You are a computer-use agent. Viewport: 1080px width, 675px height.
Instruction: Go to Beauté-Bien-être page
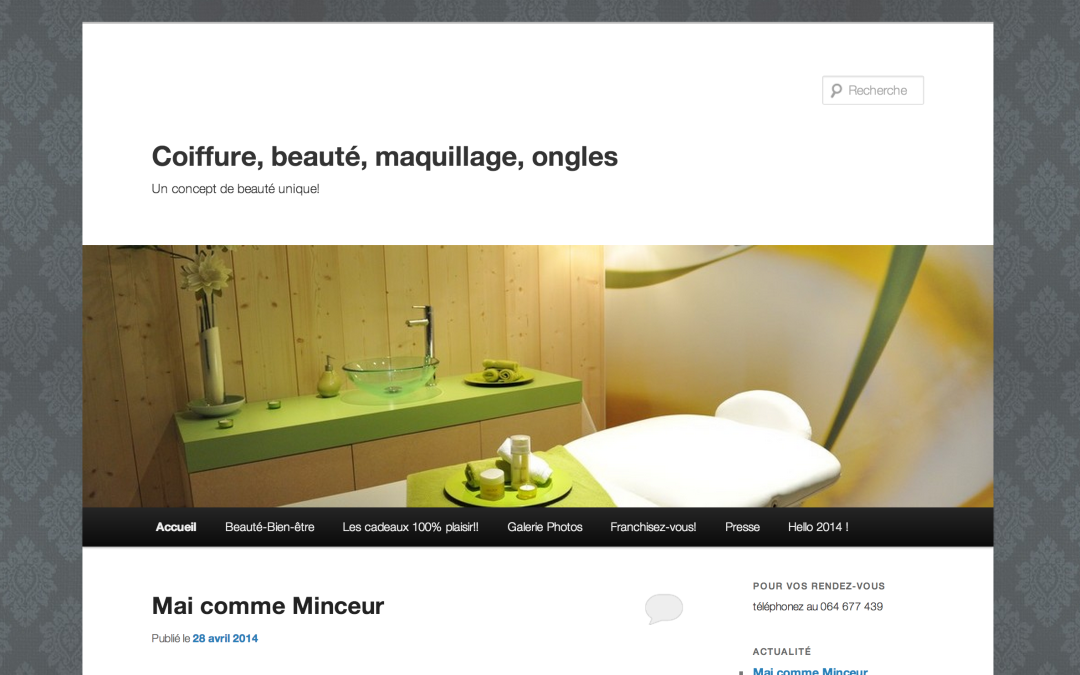[269, 527]
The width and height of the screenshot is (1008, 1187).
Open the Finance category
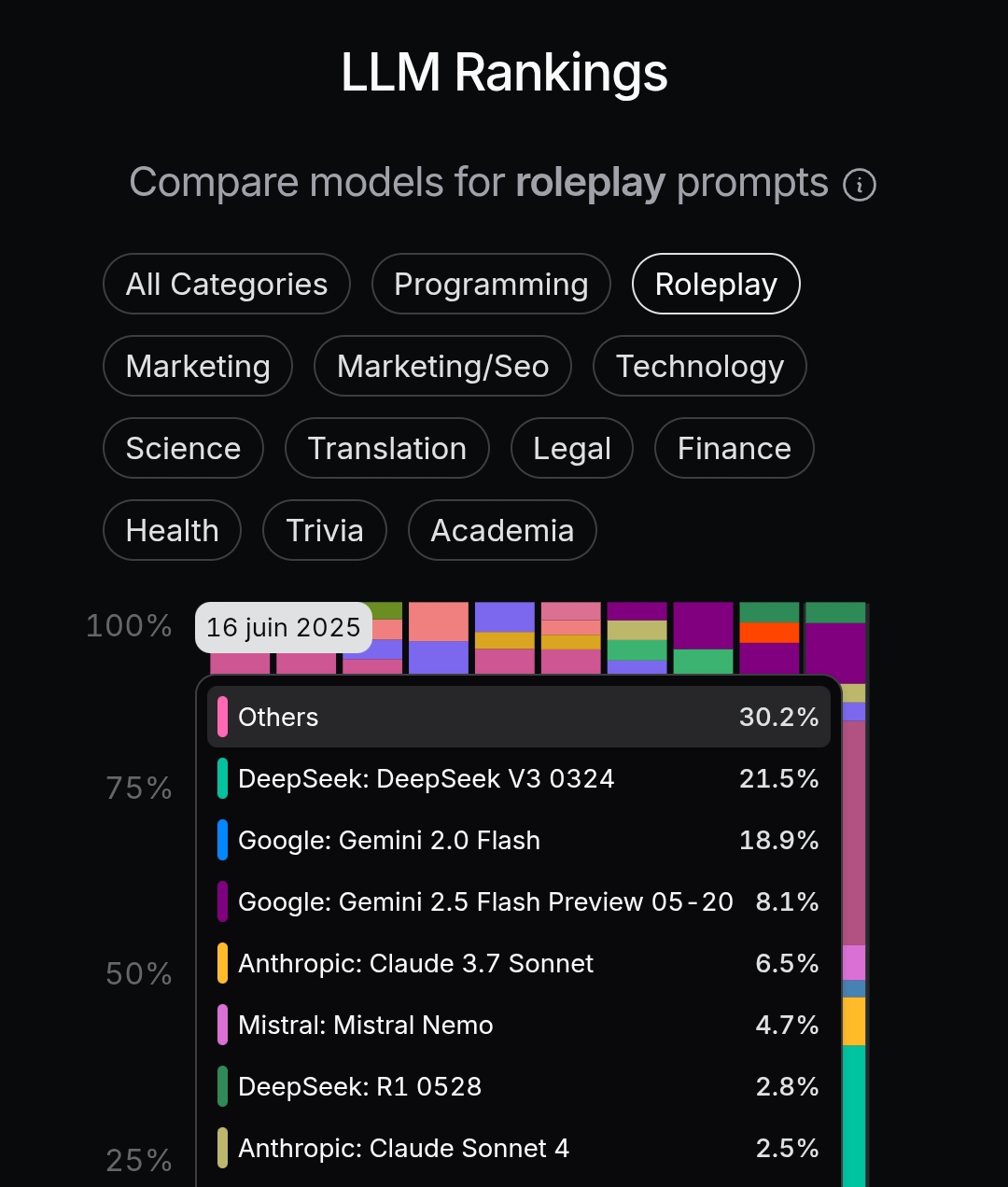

★ ★ ★ ★ ★ ★ ★

◆ WHAT YOU SHOULD DO
None of the pictures should appear; copy the rest of the material above exactly.

◆ EXERCISE SOLUTION
You are a computer-use agent. Viewport: 1080px width, 675px height.
Instruction: Go to Beauté-Bien-être page
[269, 527]
The width and height of the screenshot is (1008, 1187).
Open the Finance category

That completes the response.